The Rand lost some ground in February as the conflict between the US and Iran ratcheted up. After an initial sell-off, the currency has trended stronger.

Foreign Flows: The “Wait and See” Exodus
The most critical factor for the Rand’s outlook over the next 14 days is the behaviour of foreign portfolio investors. The trend in the bond and equity markets has become the primary “canary in the coal mine.”
- The Yield Curve Friction
In the last two weeks, we have seen a continued net selling of South African government bonds by non-residents. While the volume of selling has decreased since the March 2026 “volatility spike,” the flows remain negative. This suggests that while global funds aren’t panicking, they are actively “trimming risk.”
2. The Liquidity Trap
South Africa’s highly liquid capital markets are currently a double-edged sword. Because it is so easy to exit the ZAR market compared to other emerging markets, the Rand is often the first currency sold when global geopolitical tensions rise. We saw this clearly in the first week of May, as friction in the Gulf prompted a broad-based move out of “high-beta” emerging market assets.
3. Dividend Repatriation Season
We are also entering the seasonal period where large multinationals listed on the JSE begin repatriating dividends. This historically creates a natural headwind for the Rand as local currency is sold for foreign exchange, potentially exerting pressure if not offset by commodity inflows.

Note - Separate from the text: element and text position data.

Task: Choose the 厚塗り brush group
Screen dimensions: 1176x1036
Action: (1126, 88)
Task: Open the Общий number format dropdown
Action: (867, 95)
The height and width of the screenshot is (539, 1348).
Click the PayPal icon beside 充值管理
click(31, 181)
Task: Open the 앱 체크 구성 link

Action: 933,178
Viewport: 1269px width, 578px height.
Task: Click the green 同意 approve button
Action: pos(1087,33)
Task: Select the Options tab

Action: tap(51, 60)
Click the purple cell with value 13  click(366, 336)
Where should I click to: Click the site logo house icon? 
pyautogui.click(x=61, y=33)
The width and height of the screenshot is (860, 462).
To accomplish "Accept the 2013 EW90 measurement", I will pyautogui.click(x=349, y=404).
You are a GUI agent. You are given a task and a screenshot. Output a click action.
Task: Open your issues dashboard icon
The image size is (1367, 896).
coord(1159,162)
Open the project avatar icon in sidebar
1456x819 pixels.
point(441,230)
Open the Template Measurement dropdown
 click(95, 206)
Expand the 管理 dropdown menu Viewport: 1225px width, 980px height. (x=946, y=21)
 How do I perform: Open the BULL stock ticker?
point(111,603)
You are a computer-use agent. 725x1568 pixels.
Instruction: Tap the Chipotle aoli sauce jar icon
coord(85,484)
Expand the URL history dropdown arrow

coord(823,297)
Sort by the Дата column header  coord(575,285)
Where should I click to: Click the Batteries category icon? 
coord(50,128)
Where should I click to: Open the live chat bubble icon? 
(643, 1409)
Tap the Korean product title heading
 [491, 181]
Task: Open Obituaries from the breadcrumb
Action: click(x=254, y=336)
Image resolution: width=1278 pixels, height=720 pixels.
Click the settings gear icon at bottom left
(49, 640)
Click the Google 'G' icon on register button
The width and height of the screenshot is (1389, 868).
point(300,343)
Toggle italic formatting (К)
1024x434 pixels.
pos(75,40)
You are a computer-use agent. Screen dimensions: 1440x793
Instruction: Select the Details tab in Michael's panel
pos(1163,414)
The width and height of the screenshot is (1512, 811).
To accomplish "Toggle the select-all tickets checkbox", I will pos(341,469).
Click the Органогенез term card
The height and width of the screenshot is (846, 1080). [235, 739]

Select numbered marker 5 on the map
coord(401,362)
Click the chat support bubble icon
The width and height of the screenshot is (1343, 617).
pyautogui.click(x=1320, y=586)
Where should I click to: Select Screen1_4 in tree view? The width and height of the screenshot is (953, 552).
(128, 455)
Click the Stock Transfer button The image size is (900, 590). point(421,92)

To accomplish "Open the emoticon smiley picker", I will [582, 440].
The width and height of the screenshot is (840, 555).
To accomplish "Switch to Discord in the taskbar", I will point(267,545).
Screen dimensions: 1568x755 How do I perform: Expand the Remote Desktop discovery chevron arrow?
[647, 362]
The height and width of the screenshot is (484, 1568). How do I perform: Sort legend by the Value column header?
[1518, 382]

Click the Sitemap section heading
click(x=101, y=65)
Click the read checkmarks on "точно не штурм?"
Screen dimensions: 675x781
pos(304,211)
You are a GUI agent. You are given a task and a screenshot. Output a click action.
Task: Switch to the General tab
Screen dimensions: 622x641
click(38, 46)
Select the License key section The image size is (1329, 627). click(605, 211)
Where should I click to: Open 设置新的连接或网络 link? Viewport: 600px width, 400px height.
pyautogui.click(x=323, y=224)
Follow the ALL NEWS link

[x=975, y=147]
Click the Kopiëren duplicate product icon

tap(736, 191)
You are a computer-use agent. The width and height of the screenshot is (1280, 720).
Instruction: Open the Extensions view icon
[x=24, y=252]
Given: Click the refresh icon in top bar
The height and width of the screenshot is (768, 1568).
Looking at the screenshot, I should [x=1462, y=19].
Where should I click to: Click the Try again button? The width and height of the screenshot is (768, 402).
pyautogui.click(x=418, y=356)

Strategic Outlook: The May 28 Pivot
The immediate fate of the Rand rests on the SARB Monetary Policy Committee (MPC) decision on May 28, 2026.
- The Bull Case: If the SARB delivers a 25bps “insurance” hike to protect against oil-driven inflation, the carry-trade appeal of the Rand will remain intact, likely keeping the currency in the R18.40 – R18.70 range against the Dollar.
- The Bear Case: If the Reserve Bank holds rates while inflation expectations rise, foreign selling in the bond market could accelerate, pushing the Rand into a test of the R19.20 resistance level.
The SA Trade Desk verdict on the short-term outlook for the Rand:
For exporters, the current window offers a high-value opportunity to lock in forward cover. For importers, the “fragile recovery” seen in the chart suggests that volatility is the only certainty. We recommend a cautious stance until the foreign flow data stabilizes post-MPC.